→ **SOURCE EXTRACT**

= = = =

By Barbara Kumah
Criminal charges have been filed against Former chairperson of the Ghana Infrastructure Investment Fund (GIIF) Professor Christopher Ameyaw-Akumfi and former CEO of GIIF, Solomon Asamoah over the “SkyTrain” project.
They have been charged with conspiracy to commit crime and willfully causing financial loss to the state in the amount of two million dollars.
In court, on Thursday May 13, the first accused, Solomon Asamoah pleaded not guilty to all the charges and has been granted bail in the sum of fifteen million Ghana cedis payable if he violates his bail conditions. Meanwhile Prof Ameyaw-Akumfi, who was unable to appear in court, is said to be receiving treatment at the University of Ghana Medical Center, after undergoing surgery. His plea will be taken on the next court date, May 20.
The first accused Solomon Asamoah, was the Chief Executive Officer of the Ghana Infrastructure Investment Fund (GIIF) between the years 2017 and 2024.
The second accused Professor Christopher Ameyaw-Akumfi, was the chairperson for GIIF’s governing board from 2017 to 2021.
The facts as read by the Deputy Attorney-General, Dr. Justice Srem Sai are that in August 2014, the Government enacted the Ghana Infrastructure Investment Fund Act, 2014 (Act 877), to establish GIIF, to mobilise and manage financial resources for accelerated national infrastructural development, and also to manage the financial resources by investing in diversified portfolios of infrastructural projects.
Dr. Sai said in 2018, the erstwhile Ministry of Railways Development initiated a programme to promote and facilitate commercially viable mass urban transport infrastructure projects in the country, to be implemented by means of allocating concessionary rights to private sector (Proprietary) Limited, a limited liability company incorporated in the Republic of South Africa and GIIF to build an urban rail transportation system in Accra, to be styled the “Accra SkyTrain”. Per the facts the Accra SkyTrain project was to be constructed on a Design, Build, Finance, and Operate basis.
The deputy AG, narrated that, in the memorandum of understanding, GIIF was
to be the anchor equity investor and local project development partner to the Africa Investor Holdings (Proprietary) Limited. It was further agreed in the MoU that GIIF would conduct due diligence and develop a bankable feasibility study on the project.
According to the facts, a shareholders’ agreement dated January 9, 2019, was signed between Africa Investor Holdings Limited, a company incorporated
under the laws of the Seychelles on
one part, and the GIIF, on the other. In the agreement, Africa Investor Holdings Limited was to transfer ten percent of its alleged one hundred percent shares in a company styled “Ai SkyTrain Consortium Holdings”, a limited liability company registered in Mauritius to GIIF.

= = = =

→ **MATERIAL PROVIDED**

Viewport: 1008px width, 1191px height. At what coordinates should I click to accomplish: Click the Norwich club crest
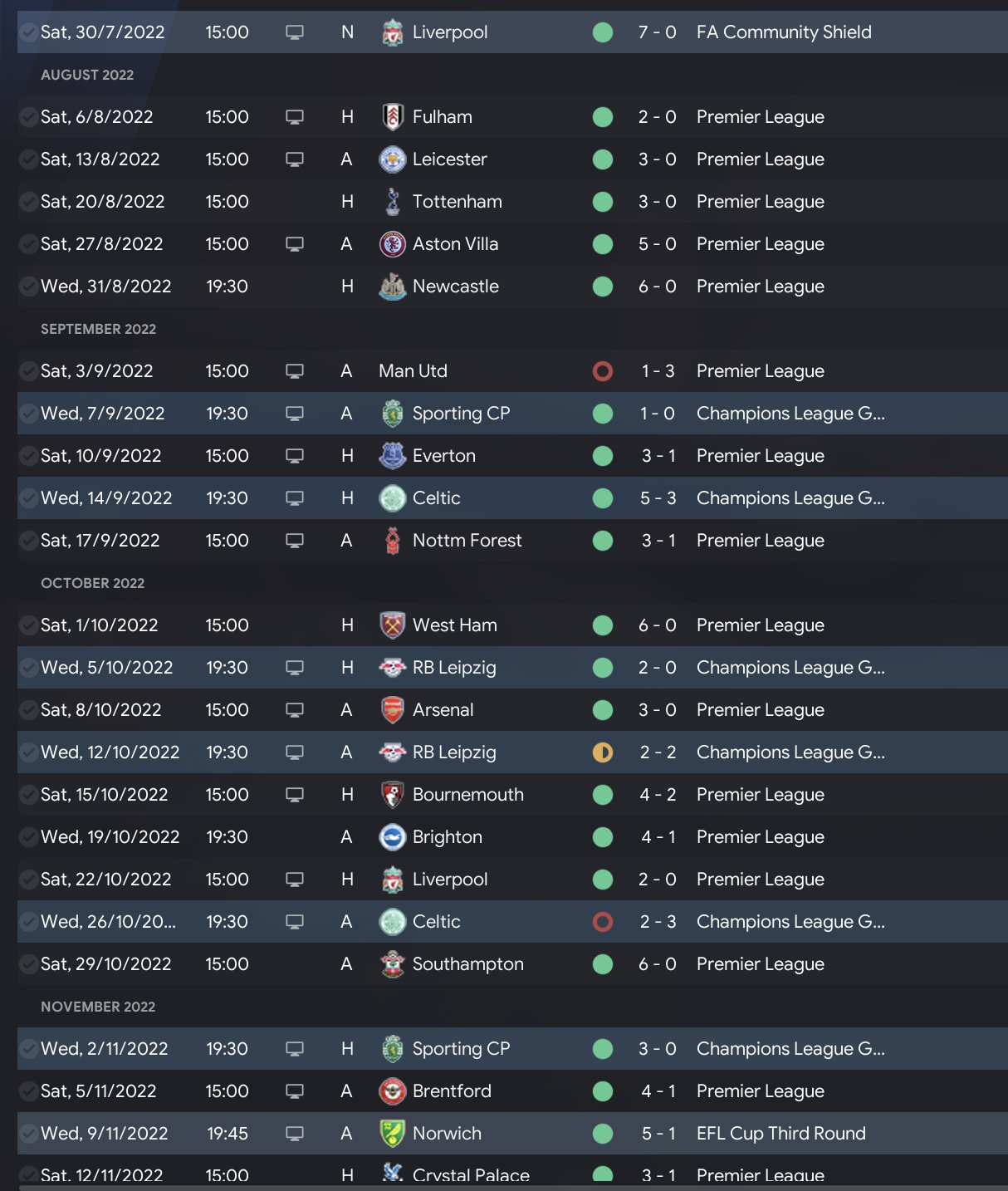point(393,1134)
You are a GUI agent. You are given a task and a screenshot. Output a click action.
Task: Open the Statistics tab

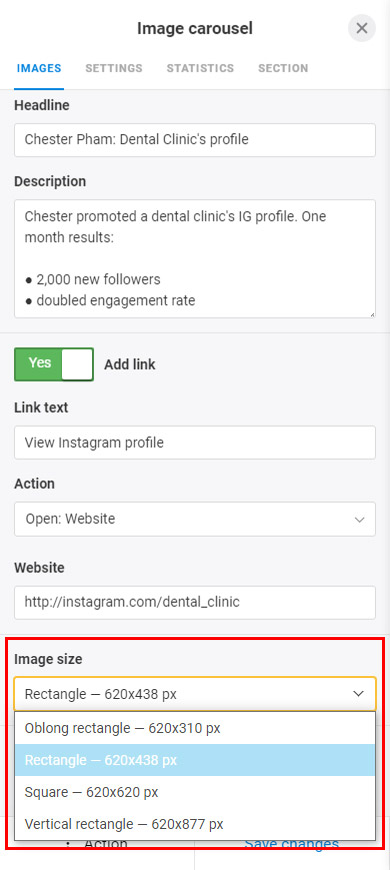point(200,68)
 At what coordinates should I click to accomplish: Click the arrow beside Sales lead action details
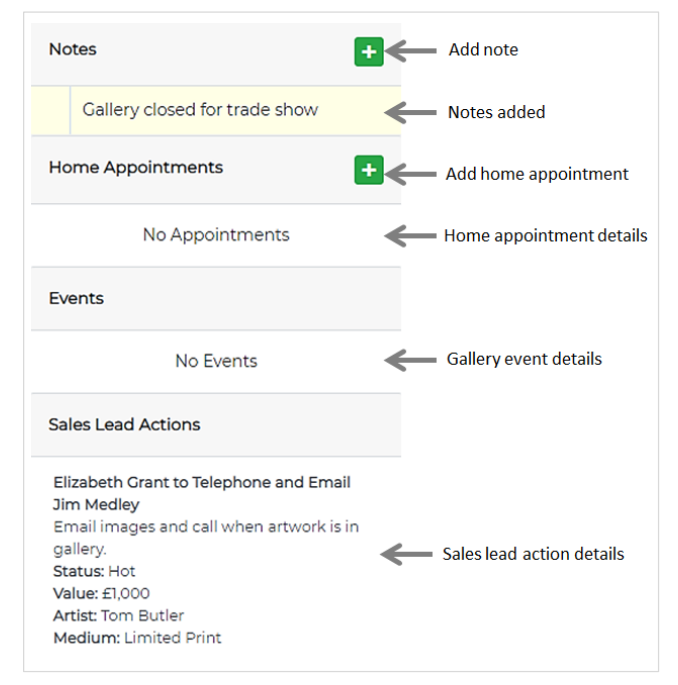[x=406, y=554]

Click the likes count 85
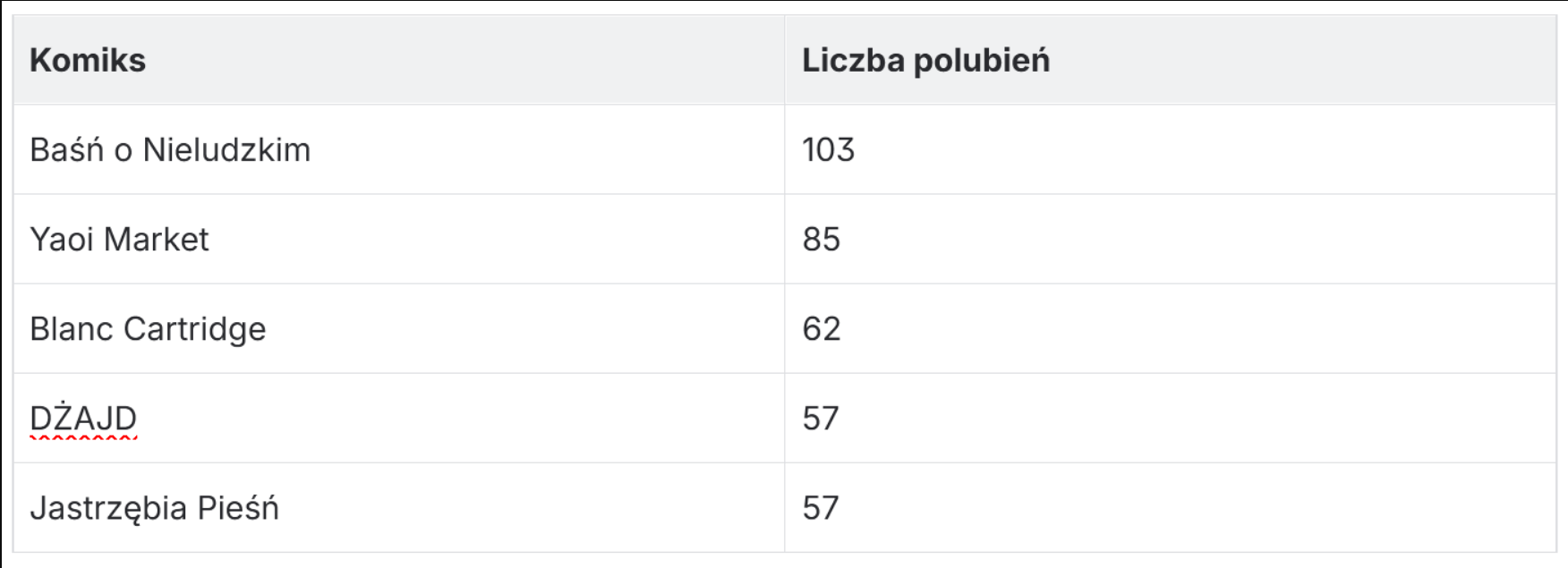[x=821, y=239]
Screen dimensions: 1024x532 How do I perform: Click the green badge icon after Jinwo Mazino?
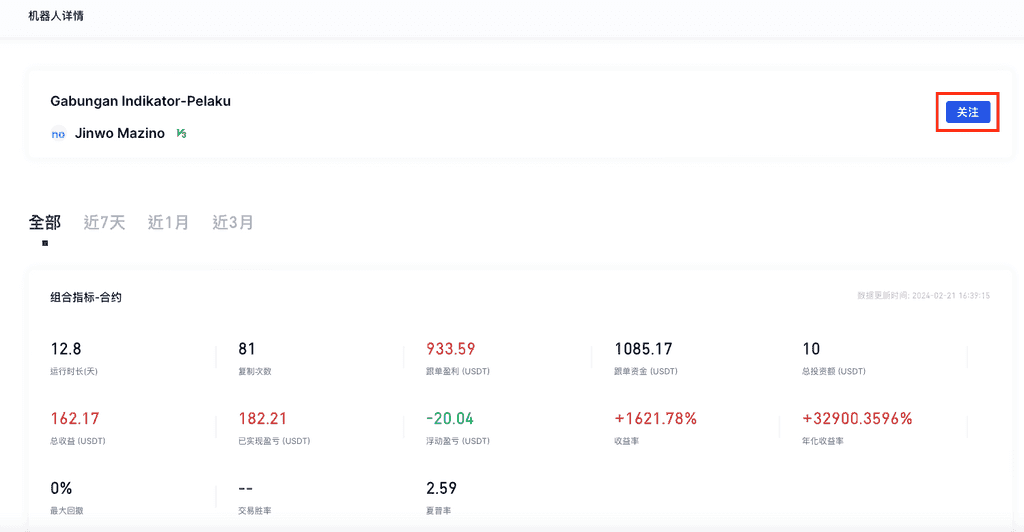tap(181, 133)
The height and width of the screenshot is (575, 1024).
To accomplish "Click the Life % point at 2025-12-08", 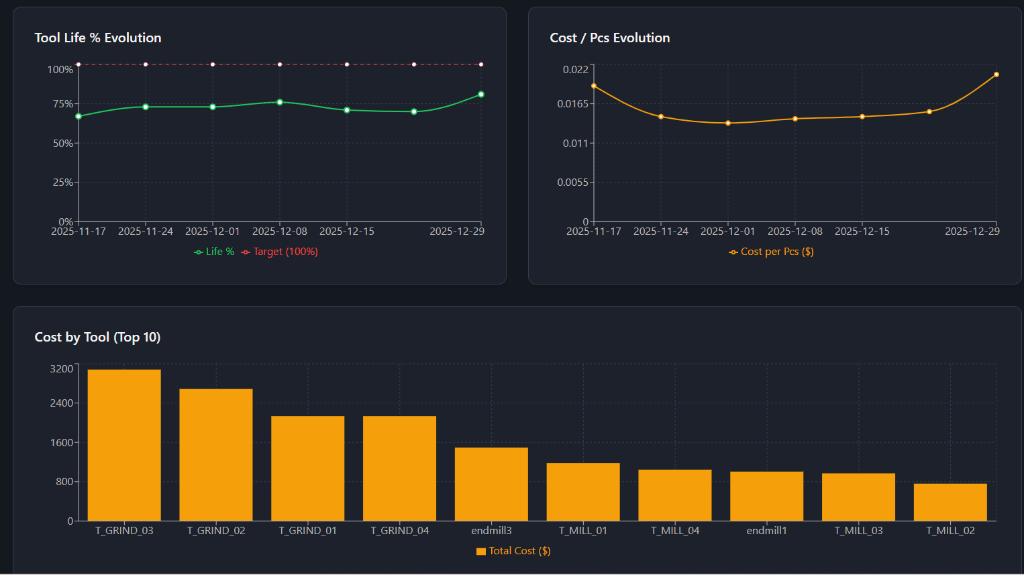I will coord(280,102).
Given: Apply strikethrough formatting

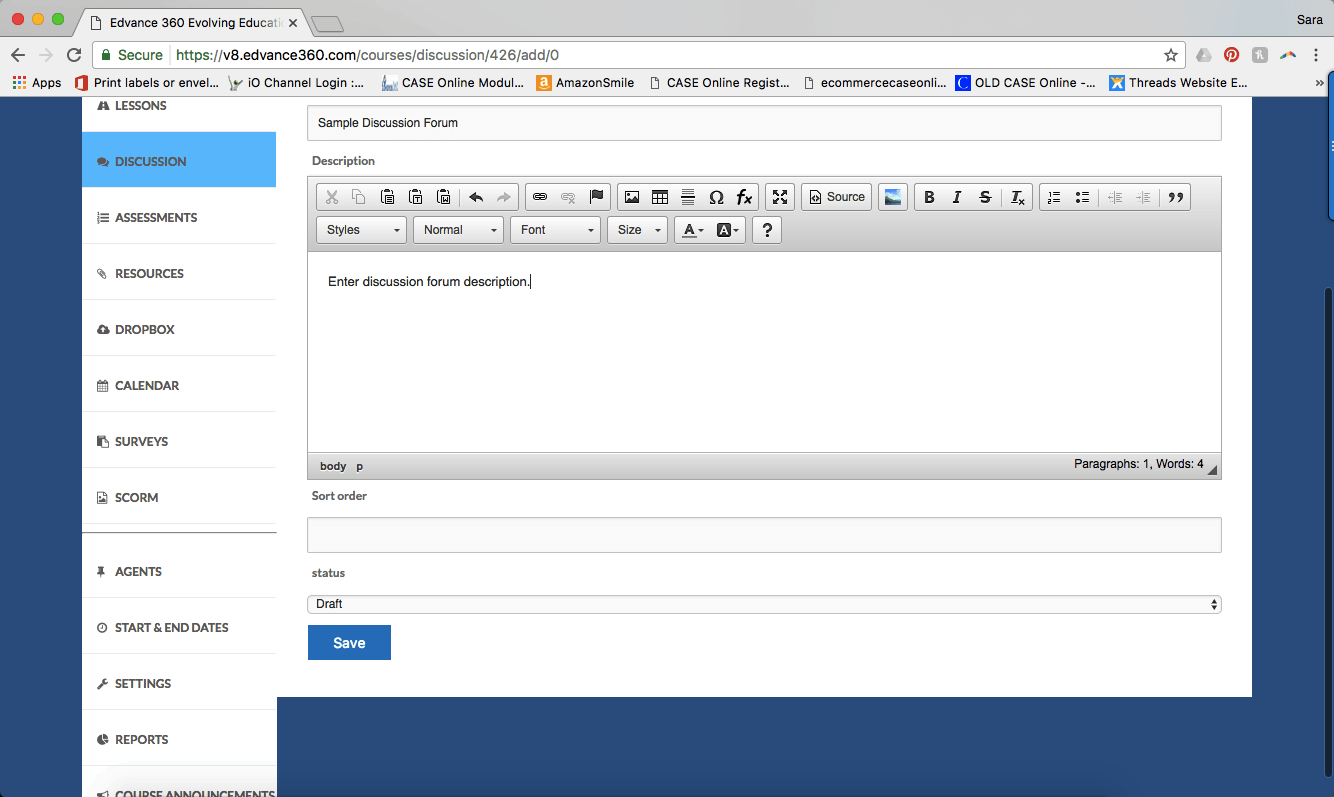Looking at the screenshot, I should coord(985,197).
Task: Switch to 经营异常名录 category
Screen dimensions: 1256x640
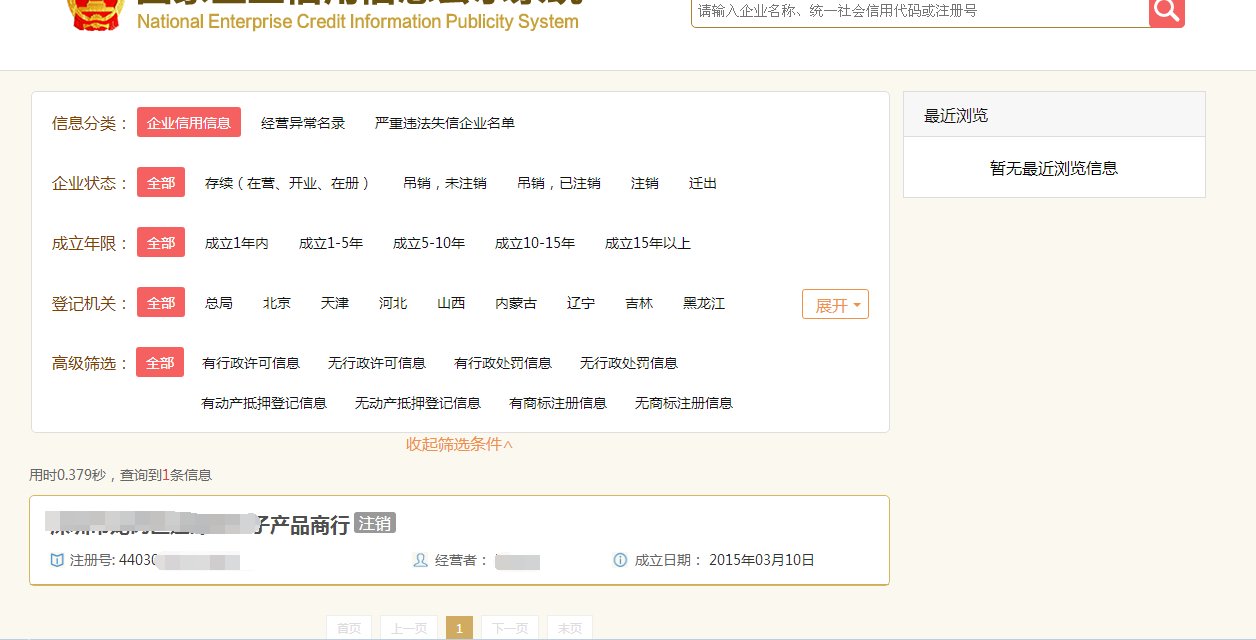Action: [304, 123]
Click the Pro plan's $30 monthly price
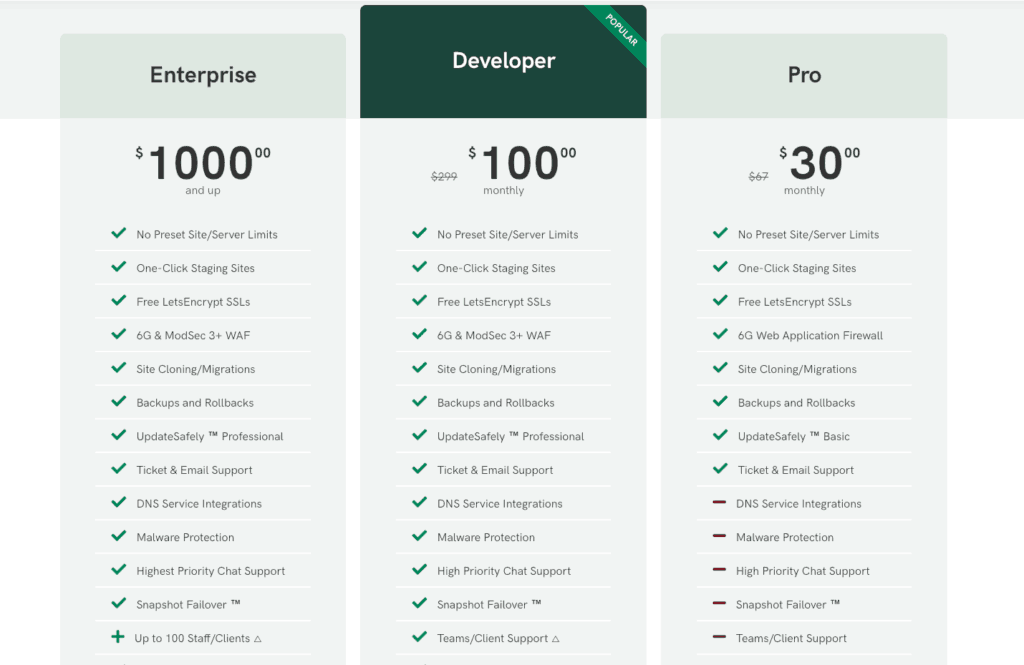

= = = =

Copy the passage of the SkyTrain article from "They have been" to "2017 to 2021." word for word.

→ **EXERCISE RESPONSE**
They have been charged with conspiracy to commit crime and willfully causing financial loss to the state in the amount of two million dollars.
In court, on Thursday May 13, the first accused, Solomon Asamoah pleaded not guilty to all the charges and has been granted bail in the sum of fifteen million Ghana cedis payable if he violates his bail conditions. Meanwhile Prof Ameyaw-Akumfi, who was unable to appear in court, is said to be receiving treatment at the University of Ghana Medical Center, after undergoing surgery. His plea will be taken on the next court date, May 20.
The first accused Solomon Asamoah, was the Chief Executive Officer of the Ghana Infrastructure Investment Fund (GIIF) between the years 2017 and 2024.
The second accused Professor Christopher Ameyaw-Akumfi, was the chairperson for GIIF’s governing board from 2017 to 2021.